第40話 心強い味方

 人の流れに逆らい走る。今日はもう走れないって言ってたけどそれどころではないもの。


「ボクのところから溢れたのかもしれない。だから、うん、行こう」


 ブレイドはそう言ってくれた。私達で浄化してしまおう。

 そしてさっさと飛んで逃げてしまえばいい。元婚約者や聖女が来る前に。

 瘴気の対応は早ければ早いほどいいものね。

 街の人達は森に近い人ほど逃げ出していく。だから出口ではもう誰もすれ違わなくなっていた。

 よかった。これなら誰にも見つからず浄化出来そう。


 ここから出てほんの少し歩くだけで森がある。

 ただ、逃げたと思っていたのに森の入口付近に何人も男性がいて他の人が出入りしないようにしていた。

 どうしよう。普通にこんにちはーって言って森に入る?

 ……通してくれないよね。

 私達は聖女です!って言って? ダメダメ。

 逃げて下さいって伝えるとか!?

 きっとあの感じだと知っていて封鎖してる人達なのだろう。街の自警団とかそんな感じの……。


「ボクが行く。これよろしく」

「え」


 服を手渡され私は急いでその服に顔を埋める。

 ブレイドの匂いがする。って、違う!

 竜になるとき服を預かっている。それだ。裸を見ないように私は顔を隠しただけ!

 背中に大きな威圧感がした。それは上空へと飛び上がる。

 顔をあげれば、赤い竜が数人の男性へと向かい威嚇をしていた。

 さすがに体格差からだろう。どうせこの先には瘴気しかないと逃げ出す者しかいなかった。


 無事私の姿は誰にも見られず森へと入る事が出来た。ブレイドはというと、竜の姿のままでは動き辛いと元に戻る事にしたみたいだけれど……。突然戻るのは反則だ。私は急いで服を手渡した。

 買い物の荷物は持って行かないほうがいいかしら。まだ瘴気の気配がないところに置いていく。

 もう誰もいないだろうと変装用の眼鏡を外しこれも一緒に置いていく。ずっとつけてると耳が痛くて気配に集中出来ない。

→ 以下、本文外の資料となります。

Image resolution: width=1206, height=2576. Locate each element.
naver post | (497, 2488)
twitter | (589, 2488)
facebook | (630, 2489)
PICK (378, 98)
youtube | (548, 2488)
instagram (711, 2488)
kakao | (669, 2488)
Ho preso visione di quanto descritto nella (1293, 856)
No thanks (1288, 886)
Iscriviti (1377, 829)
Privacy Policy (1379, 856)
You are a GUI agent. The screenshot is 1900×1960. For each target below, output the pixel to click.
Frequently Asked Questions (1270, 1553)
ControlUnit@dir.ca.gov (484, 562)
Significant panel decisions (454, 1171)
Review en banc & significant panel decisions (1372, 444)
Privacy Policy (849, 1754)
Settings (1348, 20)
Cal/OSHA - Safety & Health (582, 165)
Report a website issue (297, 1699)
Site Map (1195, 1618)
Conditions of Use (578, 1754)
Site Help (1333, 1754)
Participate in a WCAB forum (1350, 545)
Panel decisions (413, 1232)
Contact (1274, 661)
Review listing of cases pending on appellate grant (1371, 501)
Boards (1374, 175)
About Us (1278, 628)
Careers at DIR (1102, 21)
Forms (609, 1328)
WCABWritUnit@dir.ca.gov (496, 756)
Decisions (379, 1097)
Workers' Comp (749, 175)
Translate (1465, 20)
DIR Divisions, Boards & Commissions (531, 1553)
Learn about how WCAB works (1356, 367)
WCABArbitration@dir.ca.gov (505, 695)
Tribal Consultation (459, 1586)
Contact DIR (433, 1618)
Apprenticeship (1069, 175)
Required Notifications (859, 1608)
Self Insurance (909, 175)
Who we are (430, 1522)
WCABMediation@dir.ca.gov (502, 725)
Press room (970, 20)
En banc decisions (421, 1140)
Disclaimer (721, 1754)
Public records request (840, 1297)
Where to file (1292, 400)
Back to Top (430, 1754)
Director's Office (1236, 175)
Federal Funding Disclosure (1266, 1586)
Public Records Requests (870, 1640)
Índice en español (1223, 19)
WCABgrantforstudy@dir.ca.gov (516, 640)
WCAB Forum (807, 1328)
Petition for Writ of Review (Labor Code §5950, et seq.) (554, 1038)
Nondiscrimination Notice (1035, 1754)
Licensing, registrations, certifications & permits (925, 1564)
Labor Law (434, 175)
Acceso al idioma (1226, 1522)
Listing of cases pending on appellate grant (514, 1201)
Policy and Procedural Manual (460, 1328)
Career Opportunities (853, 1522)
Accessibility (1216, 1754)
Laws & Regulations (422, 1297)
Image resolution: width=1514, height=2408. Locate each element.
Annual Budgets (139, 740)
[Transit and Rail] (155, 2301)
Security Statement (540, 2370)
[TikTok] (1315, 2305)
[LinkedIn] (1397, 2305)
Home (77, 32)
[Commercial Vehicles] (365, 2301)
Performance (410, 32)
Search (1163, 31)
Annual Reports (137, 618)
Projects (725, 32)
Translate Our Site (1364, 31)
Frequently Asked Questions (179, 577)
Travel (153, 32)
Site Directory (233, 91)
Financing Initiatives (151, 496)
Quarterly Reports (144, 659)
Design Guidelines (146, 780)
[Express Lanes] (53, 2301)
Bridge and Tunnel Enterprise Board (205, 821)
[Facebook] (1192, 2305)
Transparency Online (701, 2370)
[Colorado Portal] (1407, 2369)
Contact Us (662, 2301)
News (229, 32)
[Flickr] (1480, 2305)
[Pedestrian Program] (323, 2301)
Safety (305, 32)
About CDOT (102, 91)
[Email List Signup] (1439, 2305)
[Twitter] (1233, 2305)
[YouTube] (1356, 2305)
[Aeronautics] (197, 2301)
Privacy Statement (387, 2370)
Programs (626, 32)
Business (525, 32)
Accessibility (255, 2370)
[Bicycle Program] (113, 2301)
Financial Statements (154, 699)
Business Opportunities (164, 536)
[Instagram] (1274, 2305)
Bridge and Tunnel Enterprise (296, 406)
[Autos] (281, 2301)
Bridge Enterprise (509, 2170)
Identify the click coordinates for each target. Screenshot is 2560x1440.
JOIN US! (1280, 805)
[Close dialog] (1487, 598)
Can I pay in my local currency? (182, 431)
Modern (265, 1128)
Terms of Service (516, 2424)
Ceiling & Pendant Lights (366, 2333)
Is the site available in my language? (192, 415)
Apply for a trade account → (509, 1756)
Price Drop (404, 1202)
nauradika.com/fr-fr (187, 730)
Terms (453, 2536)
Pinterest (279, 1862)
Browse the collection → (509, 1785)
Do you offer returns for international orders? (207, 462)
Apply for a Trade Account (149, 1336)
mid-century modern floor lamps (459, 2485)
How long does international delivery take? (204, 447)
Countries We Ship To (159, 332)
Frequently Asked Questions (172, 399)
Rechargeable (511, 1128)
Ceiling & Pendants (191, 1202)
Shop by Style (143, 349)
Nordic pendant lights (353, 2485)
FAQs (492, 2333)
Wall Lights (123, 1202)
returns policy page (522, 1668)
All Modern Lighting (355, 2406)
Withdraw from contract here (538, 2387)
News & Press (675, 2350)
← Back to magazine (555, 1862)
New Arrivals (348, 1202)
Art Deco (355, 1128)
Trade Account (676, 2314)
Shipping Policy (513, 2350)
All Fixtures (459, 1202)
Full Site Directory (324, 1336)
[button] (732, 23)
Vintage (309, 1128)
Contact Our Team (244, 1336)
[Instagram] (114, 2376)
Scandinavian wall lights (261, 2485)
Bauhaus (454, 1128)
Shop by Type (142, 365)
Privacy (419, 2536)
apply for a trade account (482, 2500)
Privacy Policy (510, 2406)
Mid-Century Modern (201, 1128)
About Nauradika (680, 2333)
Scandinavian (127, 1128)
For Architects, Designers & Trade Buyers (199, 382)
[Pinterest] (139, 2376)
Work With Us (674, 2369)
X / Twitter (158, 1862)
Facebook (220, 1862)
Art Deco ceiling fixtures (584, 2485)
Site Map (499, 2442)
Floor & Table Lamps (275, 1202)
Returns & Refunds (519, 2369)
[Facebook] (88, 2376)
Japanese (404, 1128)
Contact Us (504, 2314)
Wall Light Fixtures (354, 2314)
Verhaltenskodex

 外して気配を探る。なんとなくだけれど向かう場所はわかった。


「これだけ近くにくればあとはわかるみたい」

「こっちか?」


 ブレイドが私の顔が向いてる方を指す。


「うん、行こう」


 濃い気配の方向へと向かって行く。ぞわりとする気配が広がった。

 もう噴き出し口が見えないくらい瘴気が濃く広がっている。

 ここにきた時はこんな気配なんてこれっぽっちもなかったのに。

 聖女の到着を待っていたら間に合わないのは明白だった。

 もうこの国の聖女ではないけれど、この国には大切な思い出やどこかで繋がりがあった人達がいる。


「お願い」


 指輪もないただの私としての力がどれだけなのかわからない。だけど、きっと今なら出来る。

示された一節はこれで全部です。